* Task: Write out the whole article below on agility and self-organizing teams word for word, with nothing added or left out.

* Page:
Agility: 8 Pillars For Building Self Organizing Teams

Last week, I was invited to speak as a panelist at Agile Carnival, Chandigarh where I expressed my thoughts on Agile as a method and as a mindset. Agility in our approaches is one of the most potent ways to deal with the challenges of a constantly changing world.

Here is the summary of a few thoughts I shared (and a few more):

  1. Agile is not just a method or process, but a mindset. Which also means, if your organization wants to be agile (and strategically nimble footed), you have to invest in building a culture of agility.
  2. You need to build a system of management methods, rituals, processes, tools and motivation where people are more likely to exercise their choice of doing a good job versus doing a great job. Their discretionary effort is so vital for your success. If you are aiming to build teams that are self-organizing, this is even more crucial.
  3. To be a part of a self-organizing team, people require maturity, skills and expertise to deal with technical challenges and manage conflicts constructively. Without required technical and functional competence, team will just not be able to take decisions to move forward.
  4. Narrowly focused reward programs kill self-organization within teams. When people have narrow and conflicting goals, they will do everything to meet their goals and yet, system might fail. Setting up systemic goals are vital to encourage collaboration (everyone wins when the system wins) rather than competition.
  5. Self-organizing teams also need a leader (read coach) – only that the role of a leader is to guide self-organization and clarify the direction relentlessly. A leader enables self-organization between team members and plays the role of mentor or a coach to the team. For this, leaders have to adopt an abundance mindset and give up on old ways of leading others through command and control.

* Material provided:
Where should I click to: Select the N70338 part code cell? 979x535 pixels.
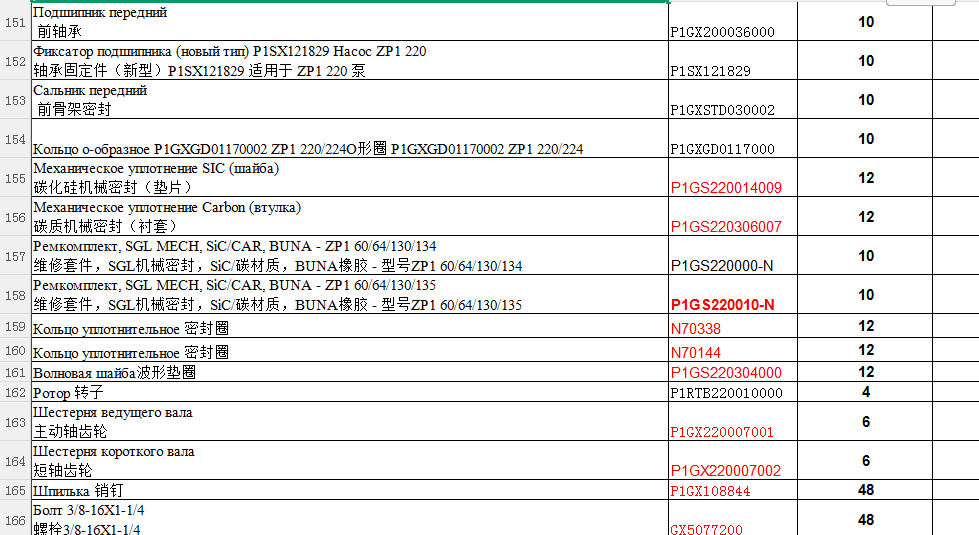point(732,327)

* Finished exercise:
Agility: 8 Pillars For Building Self Organizing Teams

Last week, I was invited to speak as a panelist at Agile Carnival, Chandigarh where I expressed my thoughts on Agile as a method and as a mindset. Agility in our approaches is one of the most potent ways to deal with the challenges of a constantly changing world.

Here is the summary of a few thoughts I shared (and a few more):

  1. Agile is not just a method or process, but a mindset. Which also means, if your organization wants to be agile (and strategically nimble footed), you have to invest in building a culture of agility.
  2. You need to build a system of management methods, rituals, processes, tools and motivation where people are more likely to exercise their choice of doing a good job versus doing a great job. Their discretionary effort is so vital for your success. If you are aiming to build teams that are self-organizing, this is even more crucial.
  3. To be a part of a self-organizing team, people require maturity, skills and expertise to deal with technical challenges and manage conflicts constructively. Without required technical and functional competence, team will just not be able to take decisions to move forward.
  4. Narrowly focused reward programs kill self-organization within teams. When people have narrow and conflicting goals, they will do everything to meet their goals and yet, system might fail. Setting up systemic goals are vital to encourage collaboration (everyone wins when the system wins) rather than competition.
  5. Self-organizing teams also need a leader (read coach) – only that the role of a leader is to guide self-organization and clarify the direction relentlessly. A leader enables self-organization between team members and plays the role of mentor or a coach to the team. For this, leaders have to adopt an abundance mindset and give up on old ways of leading others through command and control.